Apparently, according to some guy on twitter, I’m a club. Not only that, a bloody successful club that’s making his brother a lot of cash. Now the first question I asked was, what is the club? Is my body the club? Does ‘members’ mean… you know sexy parts? Because I’m pretty sure that’s prostitution. Am I a prostitute without knowing it?
Of course, once I reasoned with myself that I’m not a unconscious hooker, and yes, once I accepted this is just some weird kind of spam. I still got to thinking, if you were about to make a club based around my personal traits and stuff, what kind of club would I be?

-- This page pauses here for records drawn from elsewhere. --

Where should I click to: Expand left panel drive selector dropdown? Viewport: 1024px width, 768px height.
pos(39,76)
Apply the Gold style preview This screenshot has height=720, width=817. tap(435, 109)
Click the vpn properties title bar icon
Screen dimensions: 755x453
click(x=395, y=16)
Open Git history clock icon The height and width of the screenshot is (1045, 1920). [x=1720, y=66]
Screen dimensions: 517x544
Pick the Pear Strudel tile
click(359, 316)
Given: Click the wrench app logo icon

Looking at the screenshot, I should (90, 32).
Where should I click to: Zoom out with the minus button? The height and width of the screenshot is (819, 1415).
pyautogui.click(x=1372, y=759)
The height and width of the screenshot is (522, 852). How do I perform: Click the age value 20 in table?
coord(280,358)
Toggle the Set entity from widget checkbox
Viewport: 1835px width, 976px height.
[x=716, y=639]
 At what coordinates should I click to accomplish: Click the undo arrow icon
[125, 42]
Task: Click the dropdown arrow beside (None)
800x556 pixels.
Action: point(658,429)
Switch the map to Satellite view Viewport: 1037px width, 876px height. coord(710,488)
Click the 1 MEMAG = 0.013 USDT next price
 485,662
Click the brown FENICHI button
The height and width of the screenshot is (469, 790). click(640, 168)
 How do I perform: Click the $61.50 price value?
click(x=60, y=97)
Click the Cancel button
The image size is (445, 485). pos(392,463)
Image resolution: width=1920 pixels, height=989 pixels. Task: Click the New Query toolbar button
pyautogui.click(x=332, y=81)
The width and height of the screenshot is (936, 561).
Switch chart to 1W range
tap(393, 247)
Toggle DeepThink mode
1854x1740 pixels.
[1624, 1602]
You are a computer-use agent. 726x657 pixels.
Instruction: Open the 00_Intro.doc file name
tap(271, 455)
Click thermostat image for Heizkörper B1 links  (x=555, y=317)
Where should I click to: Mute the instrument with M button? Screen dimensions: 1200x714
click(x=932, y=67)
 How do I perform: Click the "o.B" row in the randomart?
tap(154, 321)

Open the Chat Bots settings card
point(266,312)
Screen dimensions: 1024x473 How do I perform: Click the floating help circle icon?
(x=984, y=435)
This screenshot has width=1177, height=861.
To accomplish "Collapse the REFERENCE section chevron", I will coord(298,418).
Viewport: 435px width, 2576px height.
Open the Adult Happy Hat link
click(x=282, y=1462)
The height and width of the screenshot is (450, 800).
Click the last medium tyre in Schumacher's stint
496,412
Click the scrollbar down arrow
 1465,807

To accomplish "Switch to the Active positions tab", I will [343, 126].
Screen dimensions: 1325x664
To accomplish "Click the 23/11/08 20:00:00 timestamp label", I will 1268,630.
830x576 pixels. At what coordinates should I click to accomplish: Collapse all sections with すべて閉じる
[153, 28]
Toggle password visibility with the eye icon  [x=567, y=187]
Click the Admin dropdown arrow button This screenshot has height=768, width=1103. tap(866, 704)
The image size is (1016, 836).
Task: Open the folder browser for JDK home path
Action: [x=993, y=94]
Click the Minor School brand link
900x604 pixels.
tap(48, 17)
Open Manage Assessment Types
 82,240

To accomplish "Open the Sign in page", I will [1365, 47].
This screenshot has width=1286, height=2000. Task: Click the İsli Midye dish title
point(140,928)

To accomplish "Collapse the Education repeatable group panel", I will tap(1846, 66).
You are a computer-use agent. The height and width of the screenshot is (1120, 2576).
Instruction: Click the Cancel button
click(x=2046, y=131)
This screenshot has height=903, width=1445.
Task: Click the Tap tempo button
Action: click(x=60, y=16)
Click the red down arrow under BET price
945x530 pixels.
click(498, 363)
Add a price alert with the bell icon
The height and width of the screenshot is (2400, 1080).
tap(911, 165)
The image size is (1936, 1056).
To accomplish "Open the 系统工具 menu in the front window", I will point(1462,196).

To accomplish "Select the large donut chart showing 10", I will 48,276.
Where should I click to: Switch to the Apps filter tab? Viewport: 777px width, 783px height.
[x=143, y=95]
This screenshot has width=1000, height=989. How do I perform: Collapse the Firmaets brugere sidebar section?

I imagine it would have some kind of vagina opening for an entrance, maybe with a sparkling pink tunnel, with lines of feminists in mini-skirts with hairy legs flashing in glory, all offering you cosmopolitans while chanting – ‘grow your muff out, grow your muff out, grow your muff out’. Mirrors of any kind will be banned in my club so that nobody needs to feel self conscious while dancing, and casual bopping will be banned. I want the grandest shapes to be thrown, squares, triangles, ALL THE SHAPES! And every hour there will be a club wide sing-along of Total Eclipse of the Heart. The men will be given lyrics upon arrival so they can properly harmonise with the ‘turn arounnnnnnnd…’
There is of course, the very big possibility that my club would close down within a week but I’m okay with that.
So Internet, what would your club look like? Would you visit my club?
And yes, this babbling about my uterus club is procrastination.